* WHAT TO PRODUCE
Reproduce the listing from its beginning through the line containing "Looking at the screenshot, I should 175,44.", inclusive, with every occurrence of "icon" replaced by "button" and all else unchanged.
# Start of DATASET EXCERPTS
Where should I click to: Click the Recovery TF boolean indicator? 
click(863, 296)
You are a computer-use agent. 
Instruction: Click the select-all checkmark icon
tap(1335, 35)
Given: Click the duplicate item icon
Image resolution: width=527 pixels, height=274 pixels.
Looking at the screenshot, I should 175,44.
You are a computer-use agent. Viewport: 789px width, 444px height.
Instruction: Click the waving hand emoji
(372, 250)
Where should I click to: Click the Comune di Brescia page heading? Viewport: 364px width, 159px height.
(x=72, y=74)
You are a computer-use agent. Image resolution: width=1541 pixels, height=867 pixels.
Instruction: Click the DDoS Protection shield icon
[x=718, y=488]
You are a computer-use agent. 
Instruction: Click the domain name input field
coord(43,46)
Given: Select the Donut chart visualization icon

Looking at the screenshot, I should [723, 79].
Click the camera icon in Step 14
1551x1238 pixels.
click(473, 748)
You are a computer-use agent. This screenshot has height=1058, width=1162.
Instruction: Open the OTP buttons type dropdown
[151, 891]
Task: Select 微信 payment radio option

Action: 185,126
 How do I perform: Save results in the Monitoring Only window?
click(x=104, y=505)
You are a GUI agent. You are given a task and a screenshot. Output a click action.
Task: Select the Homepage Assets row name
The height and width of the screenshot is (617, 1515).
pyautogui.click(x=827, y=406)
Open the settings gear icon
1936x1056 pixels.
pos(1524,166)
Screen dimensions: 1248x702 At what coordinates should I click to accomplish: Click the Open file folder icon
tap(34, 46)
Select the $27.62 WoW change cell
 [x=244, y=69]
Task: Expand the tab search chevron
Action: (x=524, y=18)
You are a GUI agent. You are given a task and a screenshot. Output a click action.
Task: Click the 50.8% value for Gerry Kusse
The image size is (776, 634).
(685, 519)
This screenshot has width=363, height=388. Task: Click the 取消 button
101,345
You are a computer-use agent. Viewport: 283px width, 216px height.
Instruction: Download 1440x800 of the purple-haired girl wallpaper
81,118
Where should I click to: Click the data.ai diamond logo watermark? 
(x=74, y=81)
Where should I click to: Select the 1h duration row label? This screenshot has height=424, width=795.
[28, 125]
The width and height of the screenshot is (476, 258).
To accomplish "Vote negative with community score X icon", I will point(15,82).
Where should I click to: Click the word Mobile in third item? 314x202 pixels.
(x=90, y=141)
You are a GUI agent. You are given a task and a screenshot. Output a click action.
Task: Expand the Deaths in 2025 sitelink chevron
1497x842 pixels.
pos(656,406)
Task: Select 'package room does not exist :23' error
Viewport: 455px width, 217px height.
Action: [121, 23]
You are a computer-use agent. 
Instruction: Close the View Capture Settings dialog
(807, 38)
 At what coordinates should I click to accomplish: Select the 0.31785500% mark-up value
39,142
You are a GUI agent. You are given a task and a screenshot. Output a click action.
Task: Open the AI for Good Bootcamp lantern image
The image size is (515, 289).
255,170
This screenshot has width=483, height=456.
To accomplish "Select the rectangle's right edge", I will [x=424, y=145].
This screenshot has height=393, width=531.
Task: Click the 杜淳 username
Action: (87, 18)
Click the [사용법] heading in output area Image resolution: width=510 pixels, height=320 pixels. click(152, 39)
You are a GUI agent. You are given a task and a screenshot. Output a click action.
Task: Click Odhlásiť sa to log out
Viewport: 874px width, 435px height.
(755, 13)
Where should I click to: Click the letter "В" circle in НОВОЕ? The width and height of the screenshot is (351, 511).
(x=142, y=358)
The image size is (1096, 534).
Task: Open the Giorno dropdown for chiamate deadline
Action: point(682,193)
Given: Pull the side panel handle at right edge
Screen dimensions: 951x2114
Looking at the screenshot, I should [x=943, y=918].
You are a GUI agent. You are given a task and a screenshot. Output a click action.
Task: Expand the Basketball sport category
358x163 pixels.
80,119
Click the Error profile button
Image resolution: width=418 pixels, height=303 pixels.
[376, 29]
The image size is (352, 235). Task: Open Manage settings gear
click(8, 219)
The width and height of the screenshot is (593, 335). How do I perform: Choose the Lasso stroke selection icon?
# End of DATASET EXCERPTS
* ANSWER TO THE TASK
Where should I click to: Click the Recovery TF boolean indicator? 
click(863, 296)
You are a computer-use agent. 
Instruction: Click the select-all checkmark button
tap(1335, 35)
Given: Click the duplicate item button
Image resolution: width=527 pixels, height=274 pixels.
Looking at the screenshot, I should 175,44.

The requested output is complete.